DOCUMENT EXTRACT
* * *

Figure 1: Feedback Loop Diagram
This diagram shows how economic conditions, dopamine tone, ideology, leadership decisions, and institutional strength interact in a self-reinforcing loop.

7. Layer Four: Policy, Power, and the Mood of the Moment

We like to think of leaders as shapers of history—but more often, they are expressions of it.

Political leaders don’t rise in a vacuum. They reflect the emotional climate of their time, channeling the public’s mood—sometimes skillfully, sometimes manipulatively. And because they hold power, their decisions can amplify that mood, for better or worse.

In times of high dopamine and economic optimism, we tend to elect builders: leaders who invest in infrastructure, expand rights, and try to lift everyone. Think Roosevelt after the Great Depression. Eisenhower during the postwar boom. Even Obama, whose message of hope resonated after the 2008 crash—until the system proved more resistant than expected.

But in low-trust, low-dopamine eras, we often reach for breakers: leaders who promise control, scapegoats, or revenge. They don’t rise because they’re persuasive. They rise because they mirror the desperation of a population that feels betrayed and unseen.

These leaders often succeed not despite their cruelty, but because of it. Societies under stress are drawn to figures who reject empathy, who treat negotiation as weakness, and who seem willing to “do what it takes” without flinching. The strongest followers don’t just tolerate this behavior—they celebrate it. Cruelty becomes a performance of strength, and the leader’s lack of empathy is mistaken for clarity or courage. History has seen this before, from industrial tycoons to political demagogues. It is not new—but it is dangerous, because what looks like control often accelerates collapse.

Their policies tend to follow suit:

  • Public goods are gutted instead of invested in.
  • Institutions are attacked rather than strengthened.
  • Policy becomes reactive, tribal, and theatrical—feeding the crisis instead of resolving it

It’s tempting to blame individuals, but the deeper truth is systemic. As Einstein himself said, “the world won’t be destroyed by those who do evil, but by those who watch and do nothing.” And ironically, even Einstein himself may not have become Einstein without the world being ready for someone like him. If it hadn’t been him in 1905, it would’ve been someone else by 1915. Societies produce the leaders they are primed to need—scientists, reformers, or demagogues—based on the emotional and material conditions already in place.

And when those leaders make decisions under stress, those decisions reshape not just laws—but trust. That’s when institutions begin to bend—or break.

8. Layer Five: Institutions—The Breakers or Buffers of the Cycle

Institutions are supposed to steady the ship. At their best, they channel society’s energy into productive action: education systems that prepare the next generation, public health that cushions crisis, journalism that informs, courts that hold power accountable.

But institutions don’t run on autopilot. They depend on trust, on leadership, on participation. When economic pressure and ideological rigidity rise—when dopamine falls and fear takes hold—institutions begin to bend. And under enough pressure, they break.

Sometimes that pressure is internal: underfunding, corruption, or partisan rot. Sometimes it’s external: leaders deliberately undermining public trust for political gain. Often, it’s both.

What matters is this: as institutions weaken, they stop moderating the cycle and start amplifying it

  • A justice system that’s seen as rigged encourages vigilante thinking.

* * *

DIRECTIVE 1
Answer these questions about the text on leaders and institutions:
(a) Which three leaders does it name as builders?
(b) What does it say institutions depend on?
(c) What does a justice system seen as rigged encourage?

* * *

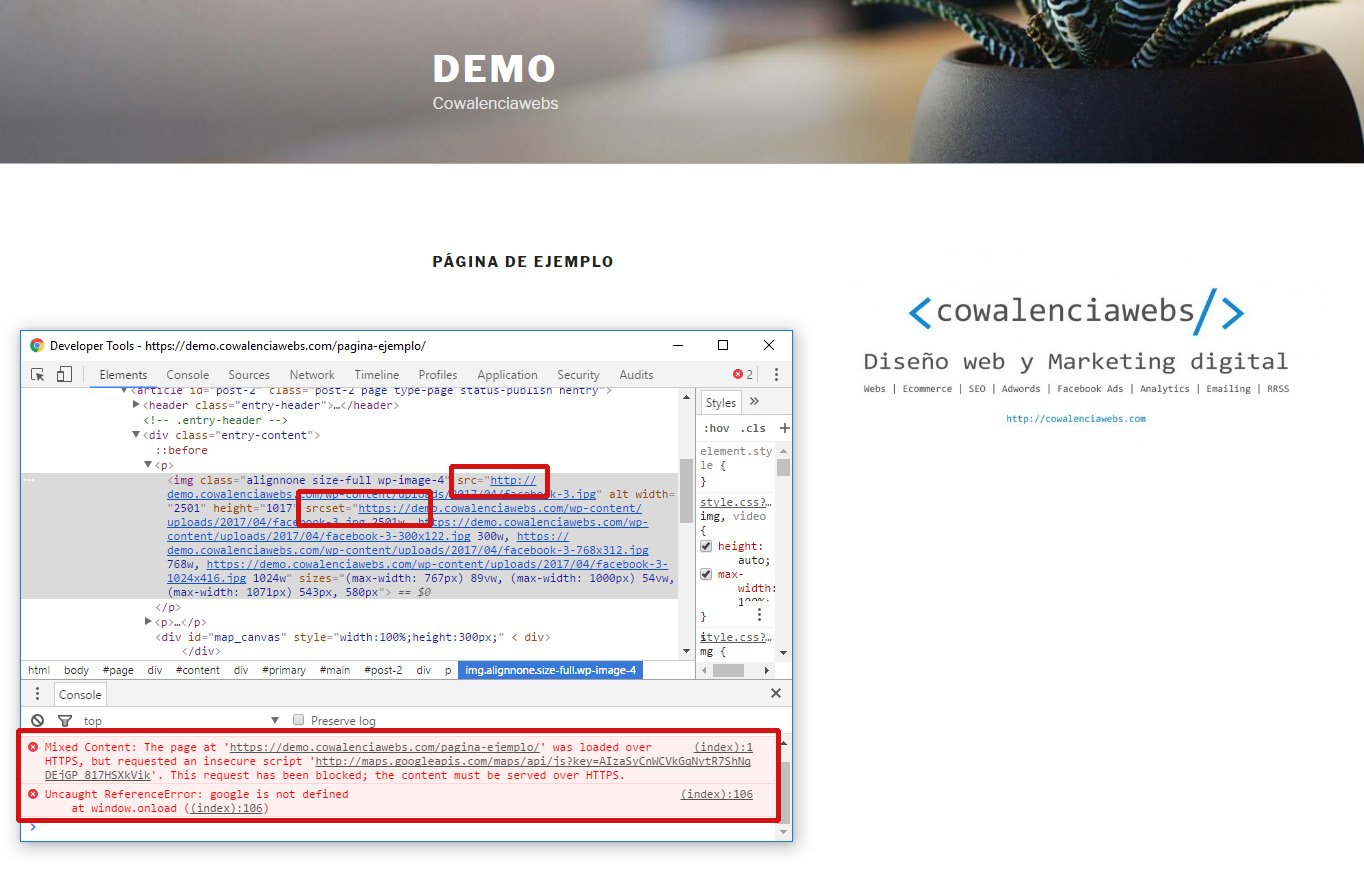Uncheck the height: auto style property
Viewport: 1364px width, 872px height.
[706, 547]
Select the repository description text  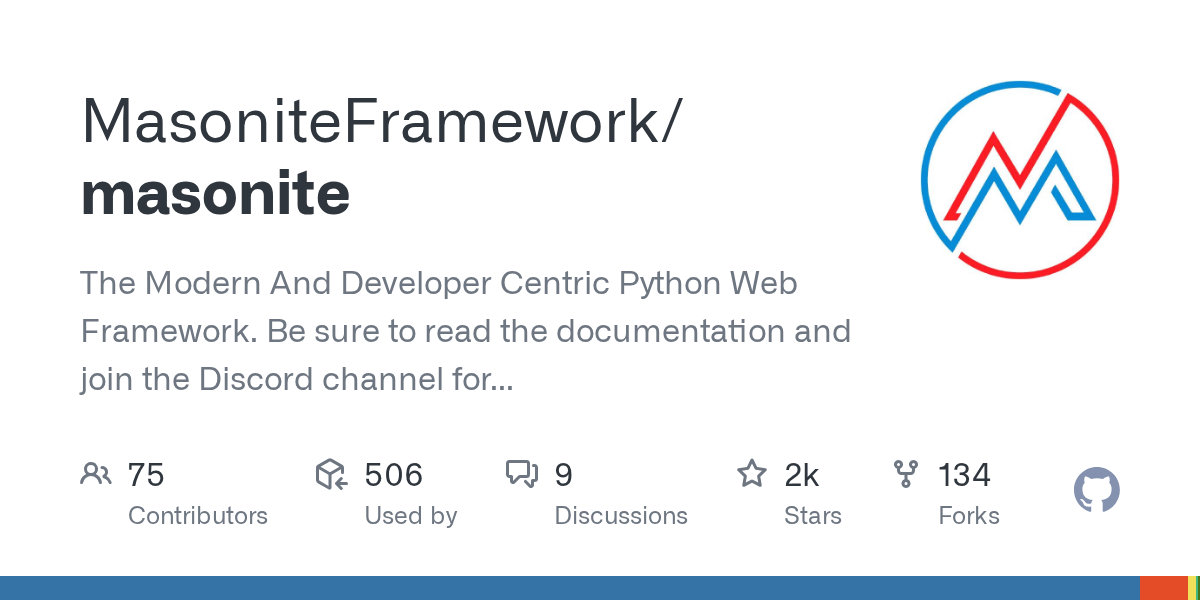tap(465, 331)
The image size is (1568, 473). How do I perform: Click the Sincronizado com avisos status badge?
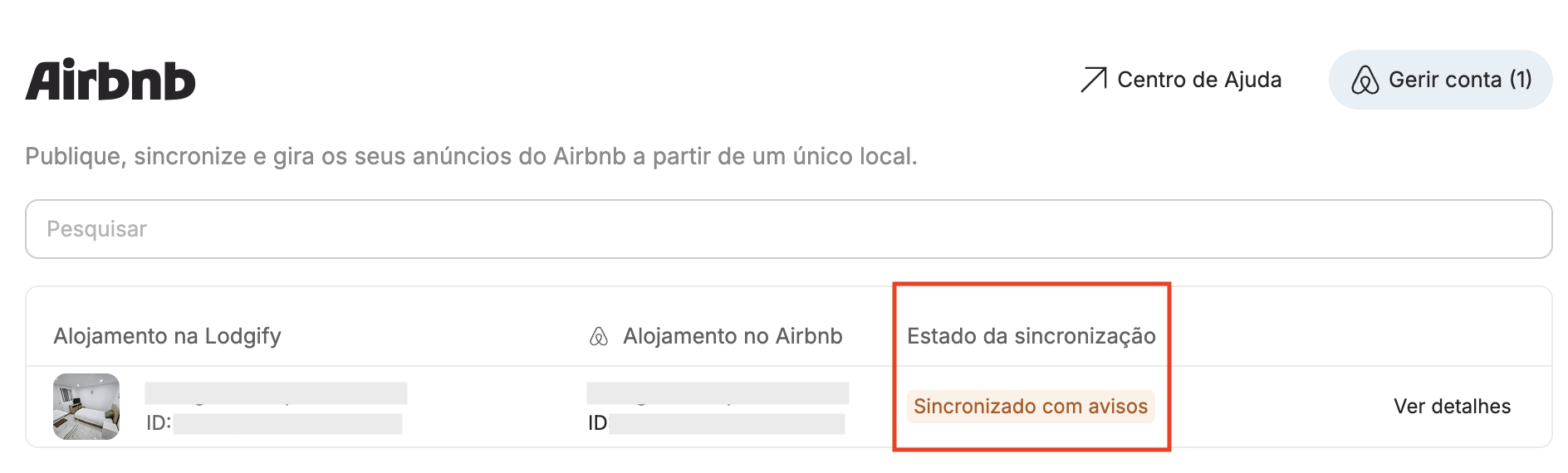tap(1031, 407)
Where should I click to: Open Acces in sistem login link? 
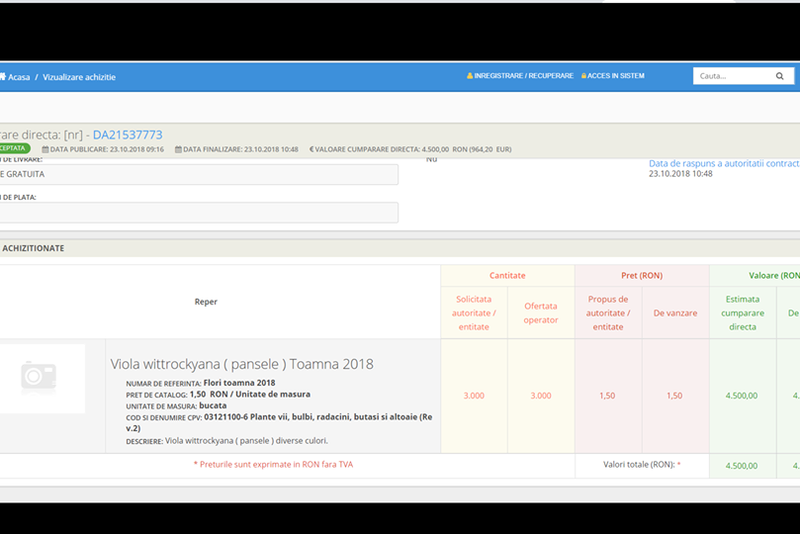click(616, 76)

* * *

DIRECTIVE 2
In the listing, switch "status badge" to "status indicator" in the stretch from the line containing "The image size" through the end of the listing, changing nothing else. Please give only those lines, leaving out the pictures.

TASK OUTPUT 1
(a) Roosevelt, Eisenhower, and Obama.
(b) Trust, leadership, and participation.
(c) Vigilante thinking.

TASK OUTPUT 2
The image size is (1568, 473). How do I perform: Click the Sincronizado com avisos status indicator?
tap(1031, 407)
Where should I click to: Open Acces in sistem login link? 
click(616, 76)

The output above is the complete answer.